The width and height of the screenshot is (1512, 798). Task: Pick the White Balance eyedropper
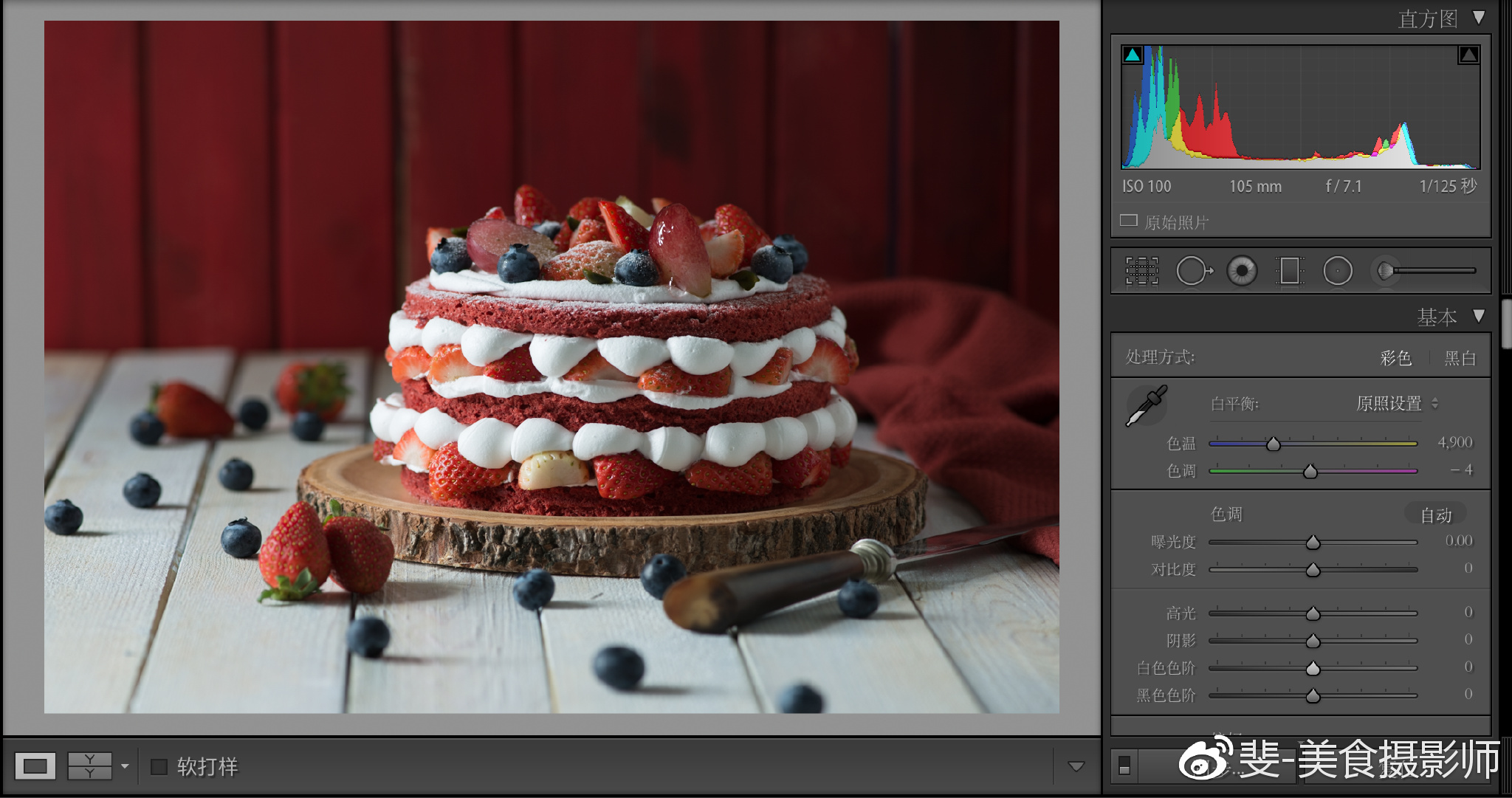pos(1146,405)
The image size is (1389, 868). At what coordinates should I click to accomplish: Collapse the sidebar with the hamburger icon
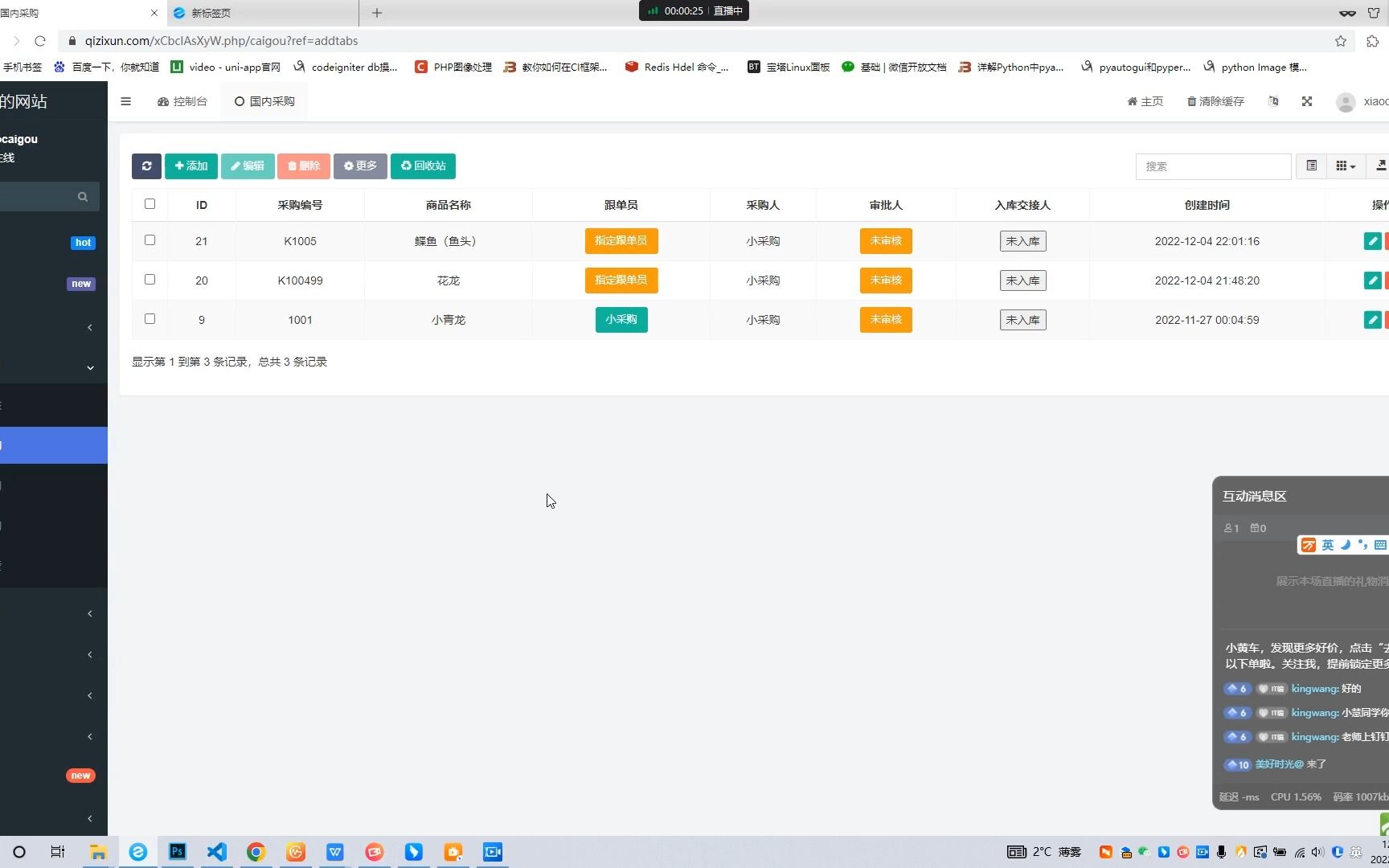[x=125, y=101]
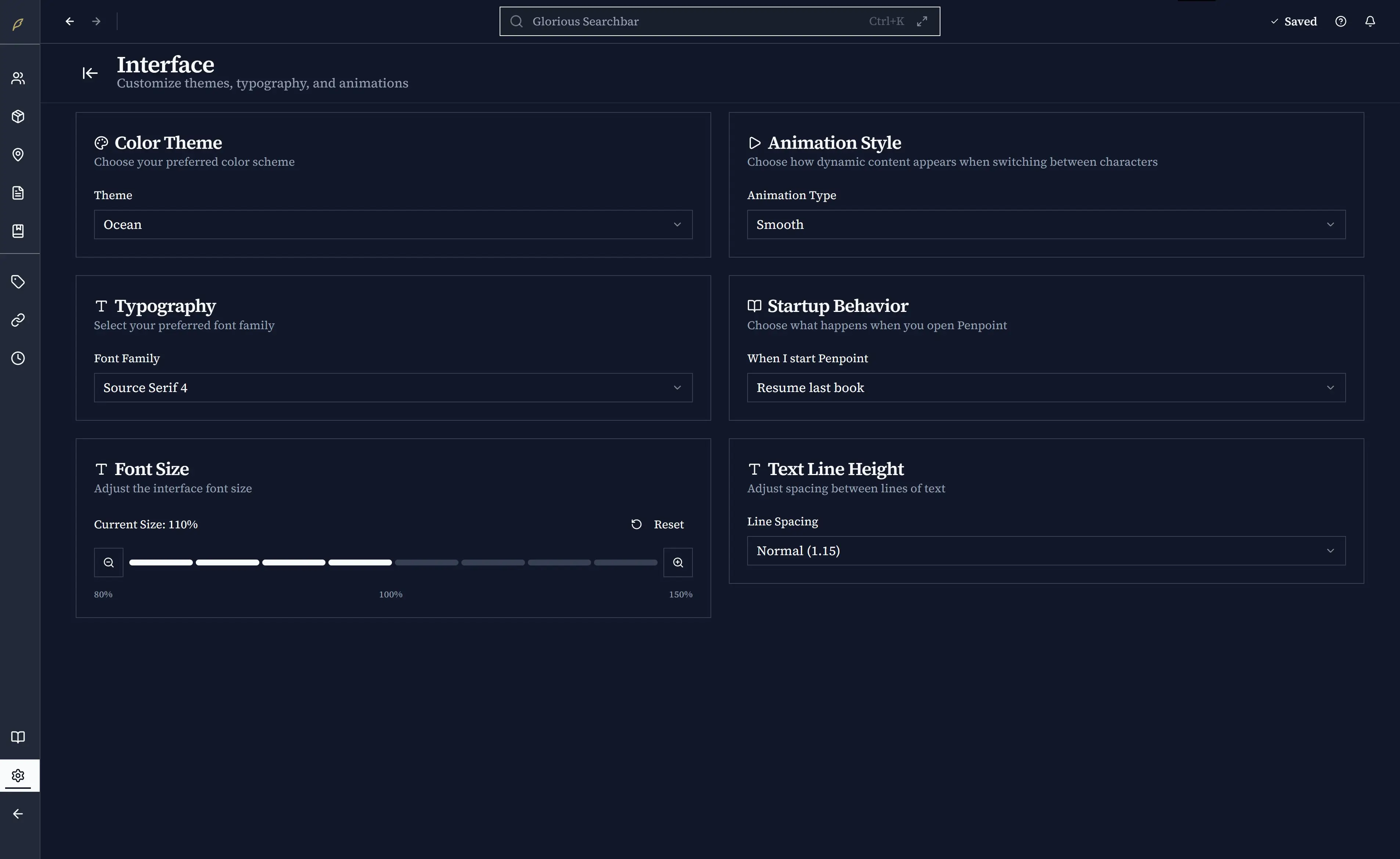Click inside the Glorious Searchbar
This screenshot has width=1400, height=859.
pos(682,21)
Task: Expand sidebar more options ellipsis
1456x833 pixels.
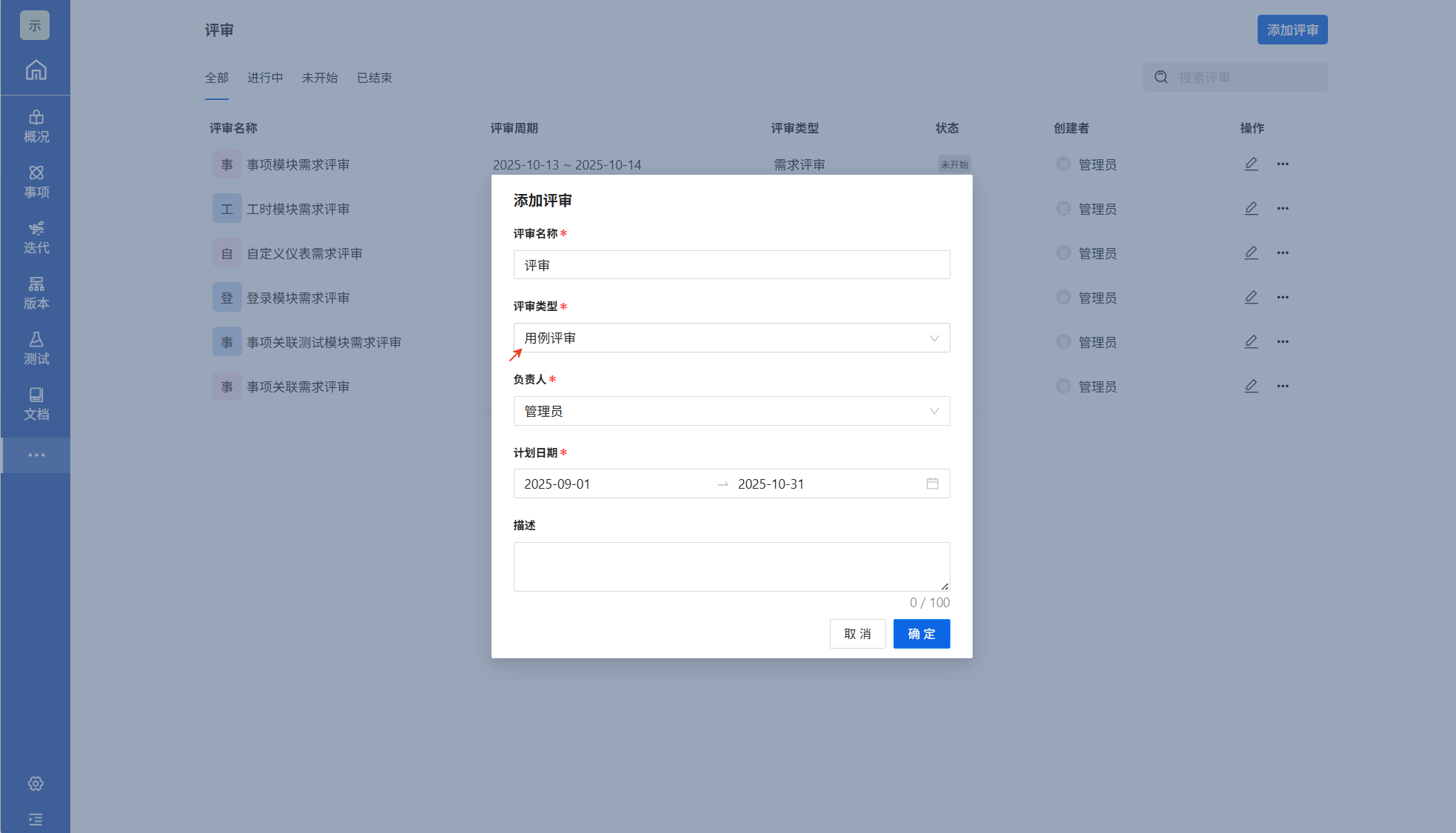Action: (x=36, y=455)
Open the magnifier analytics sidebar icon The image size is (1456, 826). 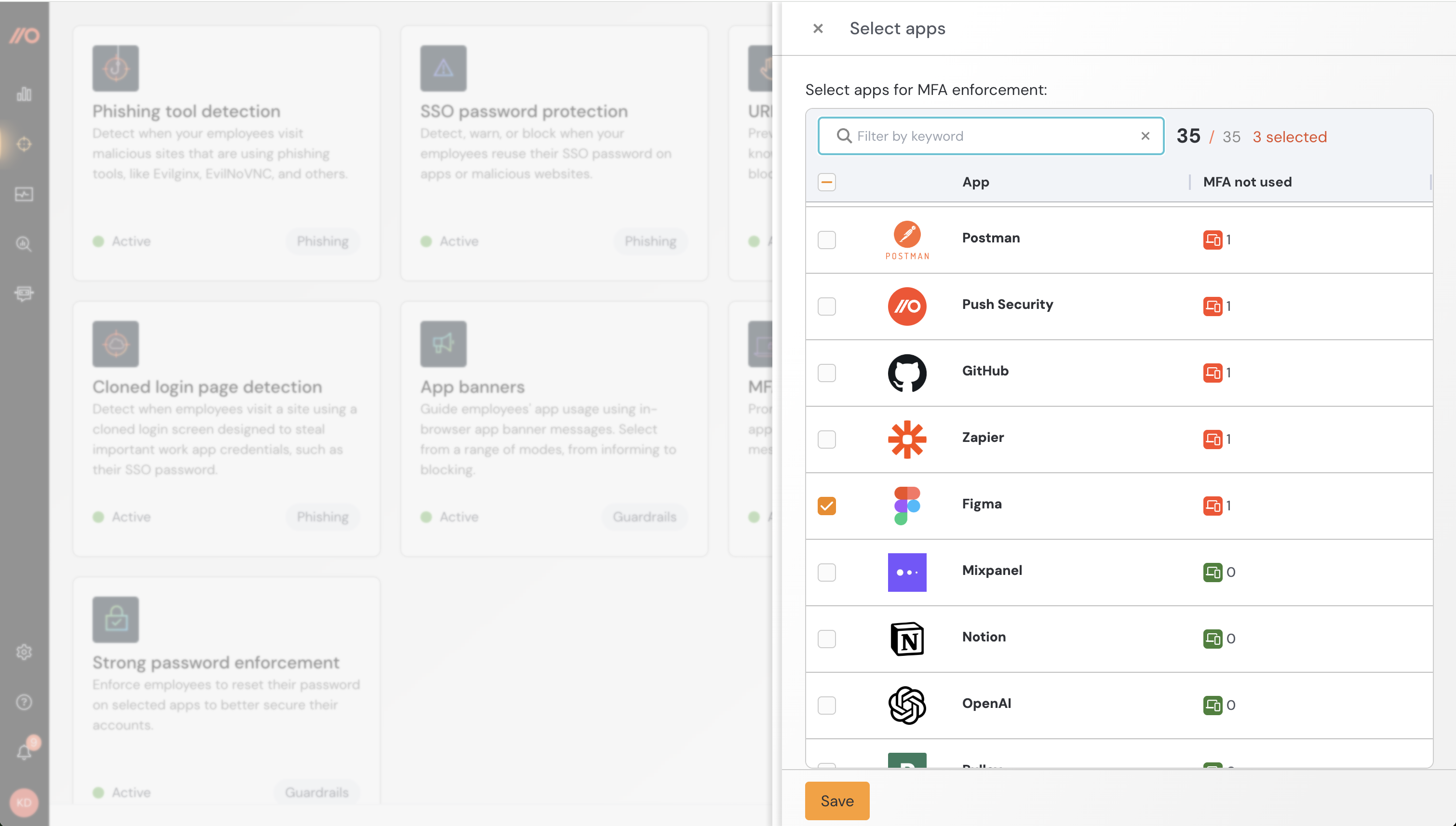24,244
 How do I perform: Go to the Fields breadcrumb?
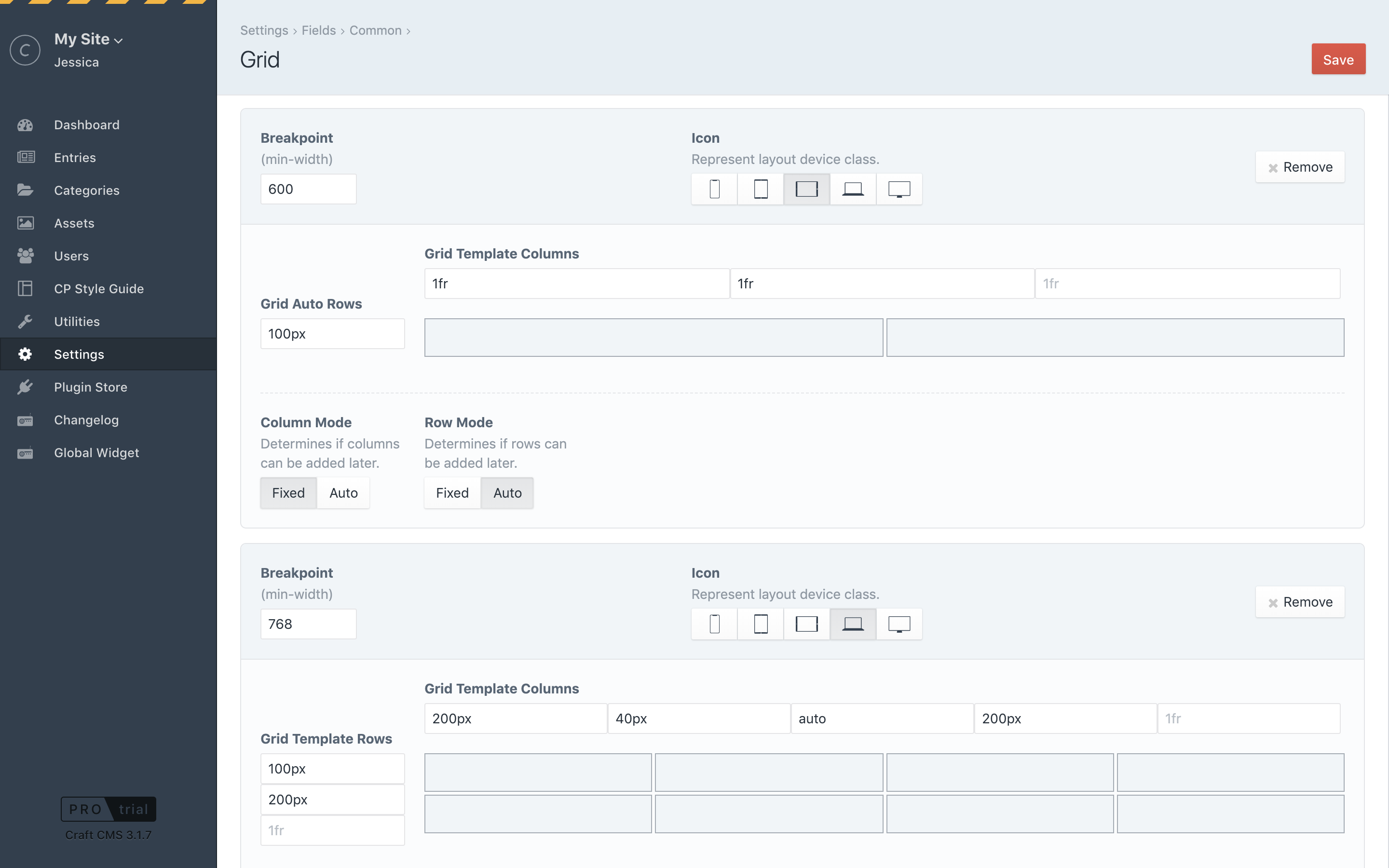coord(318,30)

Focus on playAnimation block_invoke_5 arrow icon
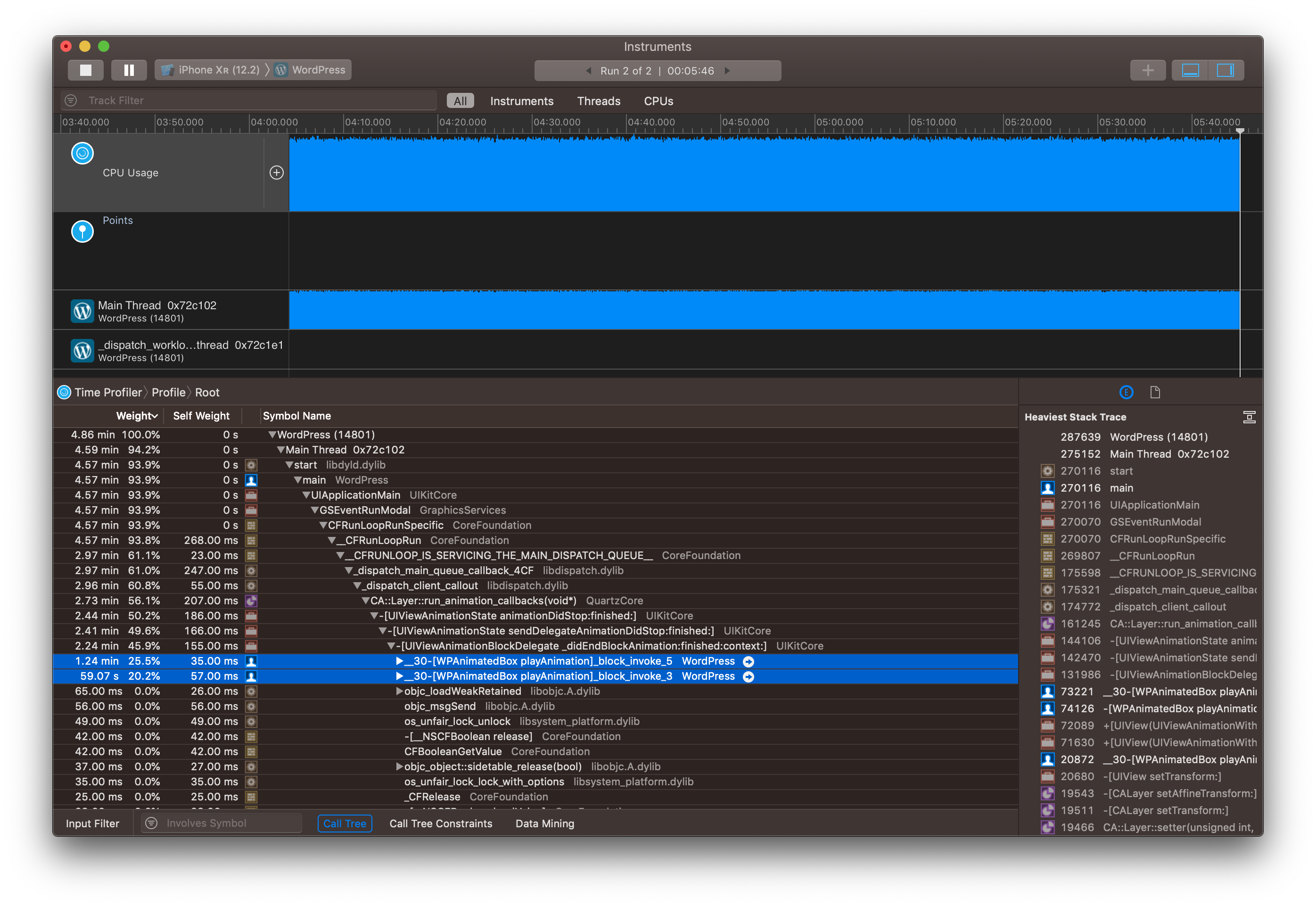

» **WHAT THE TASK ASKS**
Leave the pictures out, and retype exactly the lines from the one containing "How do I perform: Go" through the last line of the entries above, both included.

» **SOLUTION**
 How do I perform: Go to the Fields breadcrumb?
coord(318,30)

Focus on playAnimation block_invoke_5 arrow icon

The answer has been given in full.